For purposes of this opinion letter, we have also examined originals or copies, certified or otherwise identified to our satisfaction, of such other documents, corporate records, agreements, instruments and other relevant materials as we deemed advisable and have made such examination of statutes and decisions and reviewed such questions of law as we have considered necessary or appropriate.
On the basis of and subject to the foregoing and to the other assumptions, qualifications and limitations set forth herein, we are of the opinion that:
(1) The Company is validly existing as a corporation under the laws of the State of Indiana.
(2) The Company has the corporate power under Indiana law to execute and deliver the Notes, and the Notes have been properly authorized by all necessary corporate action on the part of the Company.
We have relied upon certificates of public officials as to the accuracy of all matters addressed therein and, with respect to certain factual matters, upon certificates of and information provided by officers and employees of the Company as to the accuracy of such factual matters, in each case without independent verification thereof or other investigation. We have assumed, without investigation, the following: (a) the genuineness of all signatures, including electronic signatures, appearing upon the certifications, documents and proceedings we have reviewed, (b) that each document submitted to us for review is accurate and complete, each such document that is an original is authentic and each such document that is a copy conforms to an authentic original, (c) the legal capacity of natural persons who are involved on behalf of the Company to enter into and perform the referenced instrument or agreement or to carry out their role in the transactions contemplated thereby, (d) the truth, accuracy and completeness of the information, representations and warranties contained in the records, documents, agreements, instruments and certificates we have reviewed, and (e) the absence of any undisclosed modifications to the agreements and instruments reviewed by us.
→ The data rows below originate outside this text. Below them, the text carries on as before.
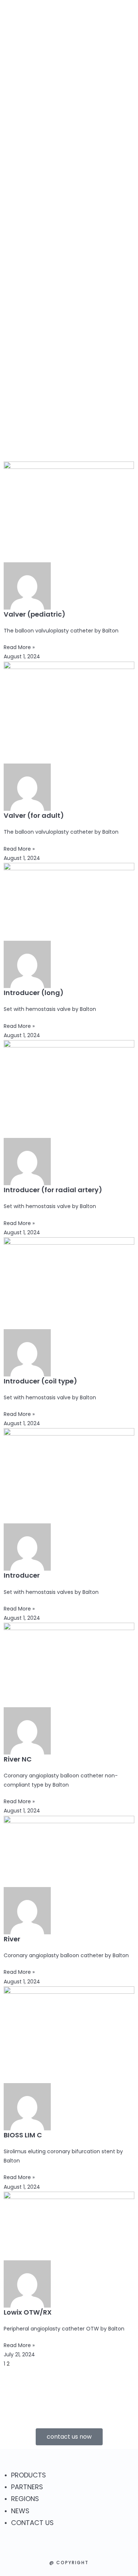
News (86, 137)
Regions (91, 126)
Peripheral (107, 74)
The opinions set forth herein are limited to the laws of the State of Indiana (but not including any laws, statutes, ordinances, administrative decisions, rules or regulations of any political subdivision below the state level), as currently in effect. We express no opinion herein as to any other laws, statutes, ordinances, rules or regulations (and in particular, we express no opinion as to any effect that such other laws, statutes, ordinances, rules or regulations may have on the opinions expressed herein).